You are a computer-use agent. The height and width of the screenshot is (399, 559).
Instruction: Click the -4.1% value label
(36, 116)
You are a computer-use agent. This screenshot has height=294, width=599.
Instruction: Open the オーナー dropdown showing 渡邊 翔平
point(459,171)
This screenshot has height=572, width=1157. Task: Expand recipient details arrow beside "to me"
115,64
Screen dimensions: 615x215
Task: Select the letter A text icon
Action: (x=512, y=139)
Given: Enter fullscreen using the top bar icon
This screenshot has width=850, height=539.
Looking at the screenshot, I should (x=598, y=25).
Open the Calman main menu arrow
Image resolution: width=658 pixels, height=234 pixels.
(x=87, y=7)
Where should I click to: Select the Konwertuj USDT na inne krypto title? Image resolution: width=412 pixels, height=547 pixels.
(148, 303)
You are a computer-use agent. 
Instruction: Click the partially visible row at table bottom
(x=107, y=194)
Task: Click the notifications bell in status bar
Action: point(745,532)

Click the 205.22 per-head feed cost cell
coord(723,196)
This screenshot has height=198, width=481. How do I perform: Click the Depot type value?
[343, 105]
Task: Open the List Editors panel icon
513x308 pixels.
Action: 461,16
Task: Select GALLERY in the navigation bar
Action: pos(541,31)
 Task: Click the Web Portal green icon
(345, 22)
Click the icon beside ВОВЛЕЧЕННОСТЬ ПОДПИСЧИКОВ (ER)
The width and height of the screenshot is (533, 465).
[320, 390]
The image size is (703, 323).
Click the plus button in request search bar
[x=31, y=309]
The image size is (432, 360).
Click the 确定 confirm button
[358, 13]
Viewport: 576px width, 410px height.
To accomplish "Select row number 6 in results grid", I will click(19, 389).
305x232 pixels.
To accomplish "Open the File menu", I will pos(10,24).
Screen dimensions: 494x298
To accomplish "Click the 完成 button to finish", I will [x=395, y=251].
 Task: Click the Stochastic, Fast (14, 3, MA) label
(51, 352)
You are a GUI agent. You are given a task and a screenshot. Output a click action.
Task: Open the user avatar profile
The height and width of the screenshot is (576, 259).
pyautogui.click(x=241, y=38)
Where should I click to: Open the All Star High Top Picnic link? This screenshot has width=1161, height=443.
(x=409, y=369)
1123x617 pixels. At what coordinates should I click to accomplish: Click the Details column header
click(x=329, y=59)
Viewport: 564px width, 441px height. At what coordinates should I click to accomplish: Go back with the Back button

▶ Task brief: Every line above has to be restated word for word.

▶ Exercise output:
You are a computer-use agent. The height and width of the screenshot is (399, 559).
Instruction: Click the -4.1% value label
(36, 116)
You are a computer-use agent. This screenshot has height=294, width=599.
Instruction: Open the オーナー dropdown showing 渡邊 翔平
point(459,171)
This screenshot has height=572, width=1157. Task: Expand recipient details arrow beside "to me"
115,64
Screen dimensions: 615x215
Task: Select the letter A text icon
Action: (x=512, y=139)
Given: Enter fullscreen using the top bar icon
This screenshot has width=850, height=539.
Looking at the screenshot, I should (x=598, y=25).
Open the Calman main menu arrow
Image resolution: width=658 pixels, height=234 pixels.
(x=87, y=7)
Where should I click to: Select the Konwertuj USDT na inne krypto title? Image resolution: width=412 pixels, height=547 pixels.
(148, 303)
You are a computer-use agent. 
Instruction: Click the partially visible row at table bottom
(x=107, y=194)
Task: Click the notifications bell in status bar
Action: point(745,532)

Click the 205.22 per-head feed cost cell
coord(723,196)
This screenshot has height=198, width=481. How do I perform: Click the Depot type value?
[343, 105]
Task: Open the List Editors panel icon
513x308 pixels.
Action: 461,16
Task: Select GALLERY in the navigation bar
Action: pos(541,31)
 Task: Click the Web Portal green icon
(345, 22)
Click the icon beside ВОВЛЕЧЕННОСТЬ ПОДПИСЧИКОВ (ER)
The width and height of the screenshot is (533, 465).
[320, 390]
The image size is (703, 323).
Click the plus button in request search bar
[x=31, y=309]
The image size is (432, 360).
Click the 确定 confirm button
[358, 13]
Viewport: 576px width, 410px height.
To accomplish "Select row number 6 in results grid", I will click(19, 389).
305x232 pixels.
To accomplish "Open the File menu", I will pos(10,24).
Screen dimensions: 494x298
To accomplish "Click the 完成 button to finish", I will [x=395, y=251].
 Task: Click the Stochastic, Fast (14, 3, MA) label
(51, 352)
You are a GUI agent. You are given a task and a screenshot. Output a click action.
Task: Open the user avatar profile
The height and width of the screenshot is (576, 259).
pyautogui.click(x=241, y=38)
Where should I click to: Open the All Star High Top Picnic link? This screenshot has width=1161, height=443.
(x=409, y=369)
1123x617 pixels. At what coordinates should I click to accomplish: Click the Details column header
click(x=329, y=59)
Viewport: 564px width, 441px height. At what coordinates should I click to accomplish: Go back with the Back button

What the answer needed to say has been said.